- Interactive map of the fjord
- Location: Nordland county, Norway
- Coordinates: 68°41′06″N 14°41′46″E﻿ / ﻿68.6850°N 14.6962°E
- Type: Fjord
- Basin countries: Norway
- Max. length: 7 kilometres (4.3 mi)
- Max. width: 1.3 kilometres (0.81 mi)
- Max. depth: 67 metres (220 ft)

= Jørnfjorden =

Fjord in Nordland, Norway

Jørnfjorden is a fjord in Bø Municipality in Nordland county, Norway. The 7 km long fjord is an arm of Eidsfjorden, cutting into the large island of Langøya in the Vesterålen archipelago. The inlet to the ford lies between the villages of Straumsnes to the west and Guvåg to the east. The fjord extends 7 km north to the village of Verhalsen. The fjord reaches a depth of 67 m just northeast of the small village of Auvåg.

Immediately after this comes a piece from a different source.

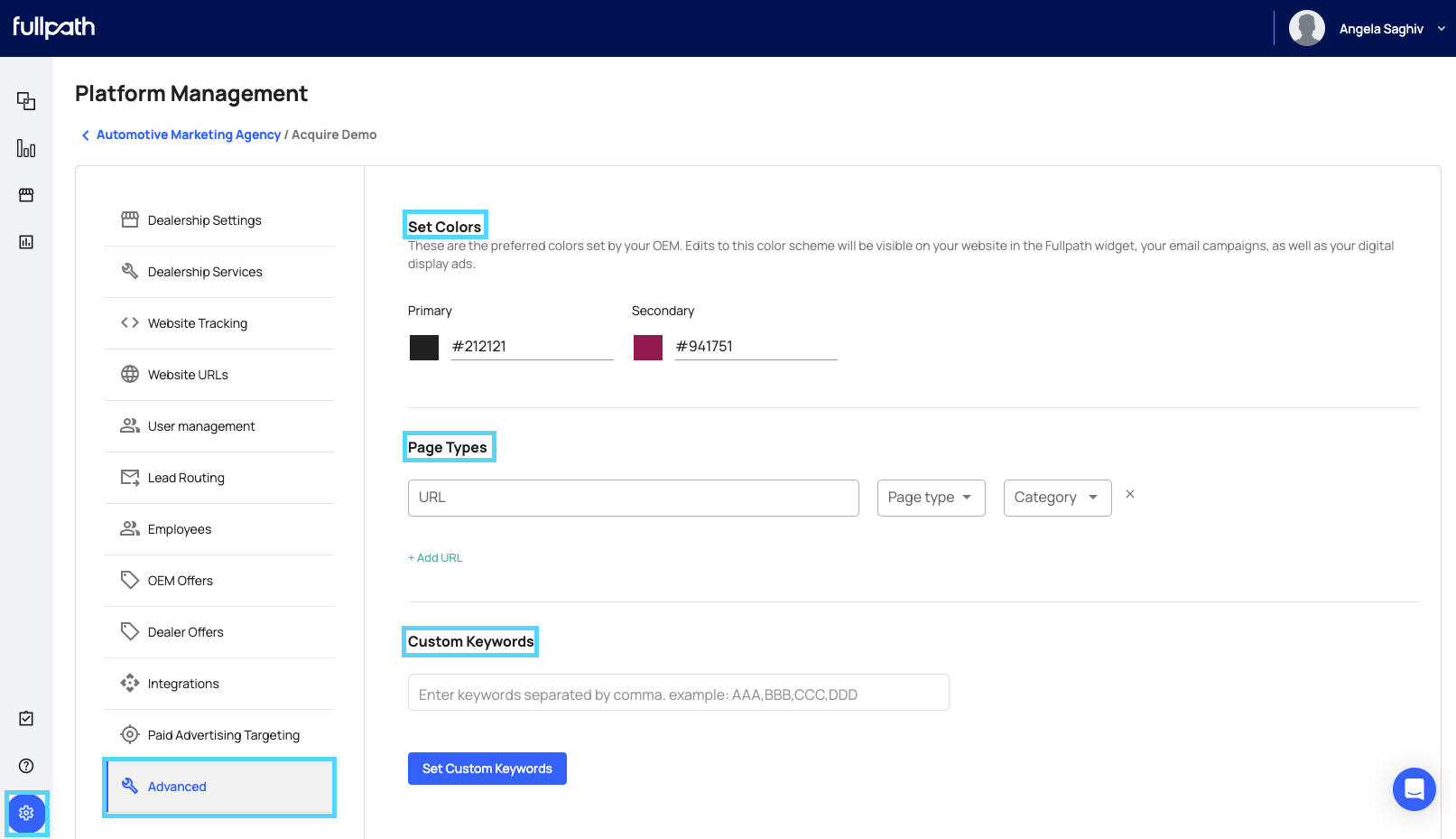The image size is (1456, 839).
Task: Select Website Tracking menu item
Action: click(198, 323)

The village of Auvåg lies on the west side of the fjord slightly past the inlet, and the village of Røsnes lies on the opposite shore, to the east. Immediately north of Auvåg there are two bays, Nordvåg and Langfjord. A small fjord arm further into the fjord, to the northeast, is named Kvernfjord. It extends 800 m inland to a village of the same name. The village of Klakksjorda lies on the other side, along an arm of the fjord named Vestfjord.

County Road 913 runs along the entire east side of the fjord.